I've messing around with additives to my solutions for a little while now after I got interested in doing an 'all in one' solution to make life easy. I add Potassium Nitrate, Potassium Phosphate, Potassium Sulphate, Magnesium Sulphate and powdered traces together with 500ml of RO water. Then to this I add E300 Ascorbic Acid and E202 Potassium Sorbate. These two together I've found work very well to prevent chelator breakdown and mold from developing. I don't even keep it in the fridge but I do keep it in the dark. So far the solution has remained clear for several weeks whilst I've been dosing it.

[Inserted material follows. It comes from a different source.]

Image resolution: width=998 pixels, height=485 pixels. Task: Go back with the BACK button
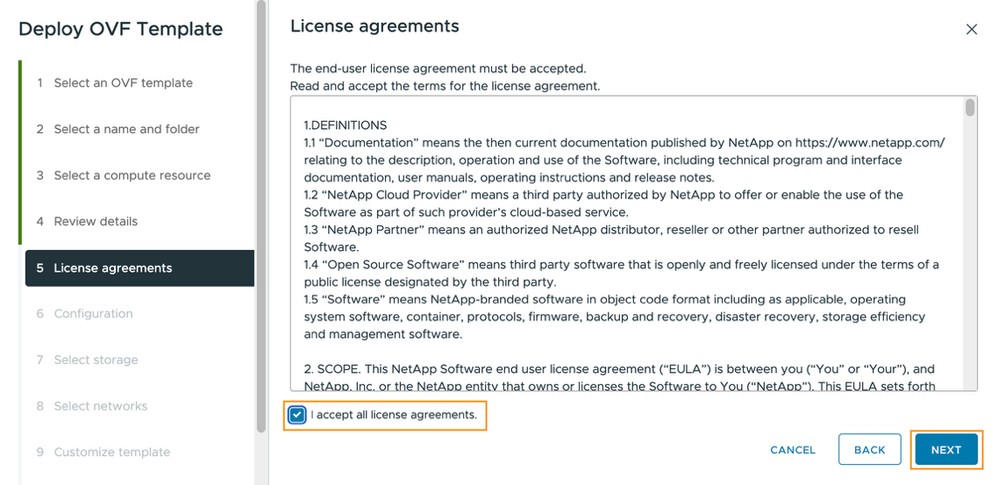[869, 450]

Interestingly the solution turns green.

James


----------



## kenneth_kpe (Oct 1, 2005)

oh my !! i have to absorb this at home and not when I am killing time here in the office ! I will try this one out .. with regards to the ascorbic acid? what does this do ? can I use my off the shelf vitamin C ? it is ascorbic acid after all hahah

where in pete's sake do you get these chemicals ?!?!?! in small quantities ?!?!?!


----------



## hoppycalif (Apr 7, 2005)

JamesC said:


> I've messing around with additives to my solutions for a little while now after I got interested in doing an 'all in one' solution to make life easy. I add Potassium Nitrate, Potassium Phosphate, Potassium Sulphate, Magnesium Sulphate and powdered traces together with 500ml of RO water. Then to this I add E300 Ascorbic Acid and E202 Potassium Sorbate. These two together I've found work very well to prevent chelator breakdown and mold from developing. I don't even keep it in the fridge but I do keep it in the dark. So far the solution has remained clear for several weeks whilst I've been dosing it.
> 
> Interestingly the solution turns green.
> 
> James


It has always been the gospel that mixing a trace mixture containing iron in a solution with phosphate in it will result in the iron being precipitated out. Do you see any evidence of that happening, or is that old gospel, like so many others, untrue?


----------



## JamesC (Jul 26, 2005)

hoppycalif said:


> It has always been the gospel that mixing a trace mixture containing iron in a solution with phosphate in it will result in the iron being precipitated out. Do you see any evidence of that happening, or is that old gospel, like so many others, untrue?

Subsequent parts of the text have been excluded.